It’s that man Magnus Carlsen again, as the World Champion recovered from a spirited comeback from his World Cup nemesis Jan-Krzysztof Duda to dramatically clinch the Charity Cup, the second leg of the new $1.6m Meltwater Champions Chess Tour season, after their close match went all the way to a deciding-tiebreak at the weekend.
The two-time defending Tour champion looked set at one point to turn in a resounding victory. He had a near-flawless start to the two-day final, first dominating the opening day of the match by dispatching the young Pole with a brace of wins that soon became a hat-trick as he also went on to take the opening game of day two.
Poised for victory, Carlsen had to put the champagne back on ice as a resilient Duda defied the odds to hit-back with a brace of wins that left the Norwegian visibly stunned and extended the match into a tiebreak-decider. But Carlsen’s legendary survivor’s instinct kicked-in to win game 1 of the tiebreaker that all but broke Duda’s spirit, who – now needing to win on demand – crashed and lost the second game.
In the end, a relieved Carlsen now has a second successive Tour victory to further extend his lead at the top of the overall standings. “Huge relief now,” commented Carlsen at the end of a dramatic day. “This was right out of the playbook of what feels like every tournament last year after the first few ones where it seems like I’m cruising and then there’s one bad moment and it all falls apart.

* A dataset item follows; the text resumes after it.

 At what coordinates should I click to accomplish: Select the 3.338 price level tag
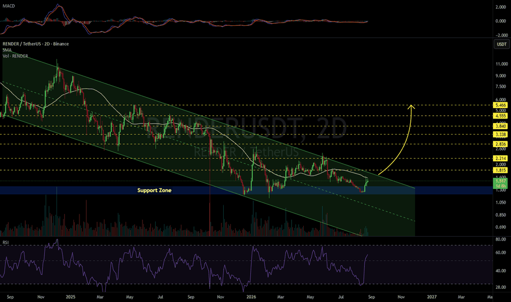[500, 134]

But yeah, I managed to survive.”
The Charity Cup was supported by NEAR Foundation and was organised by the Play Magnus Group as a Ukrainian relief fundraiser for UNICEF. So far, more than $158,000 has been raised from the event.
Meanwhile in Berlin, we’re heading for a very dramatic conclusion there to the pool stage of the third and final FIDE Grand Prix leg that will decide two spots into the eight-player Candidates Tournament this summer in Madrid that will ultimately determine who Carlsen’s next title-challenger will be – and one that’s generating considerable American interest.

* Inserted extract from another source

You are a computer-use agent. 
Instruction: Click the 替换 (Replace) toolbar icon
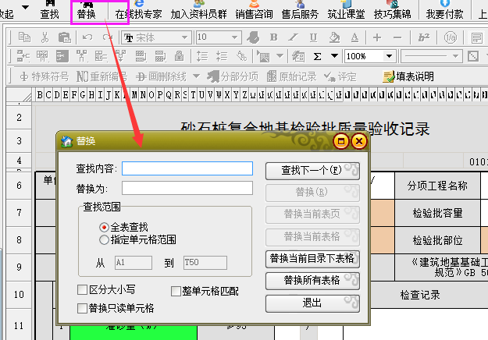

The crucial match-up in Pool A witnessed Hikaru Nakamura turning on the style as he extracted his revenge over Levon Aronian to play catch-up and draw level with his new countryman, with both a half point behind surprise leader Grigoriy Oparin – and Nakamura continued his winning ways by beating the Russian leader to join Aronian in the co-lead, as the latter demolished Andrey Esipenko.
Nakamura and Aronian lead on 3/5 going into Monday’s critical final round, and with a win apiece against each other, the two top US players – respectively second and third in the Grand Prix standings – could well be heading for a dramatic tiebreak decider to see who progresses into the knockout phase and a possible Candidates spot.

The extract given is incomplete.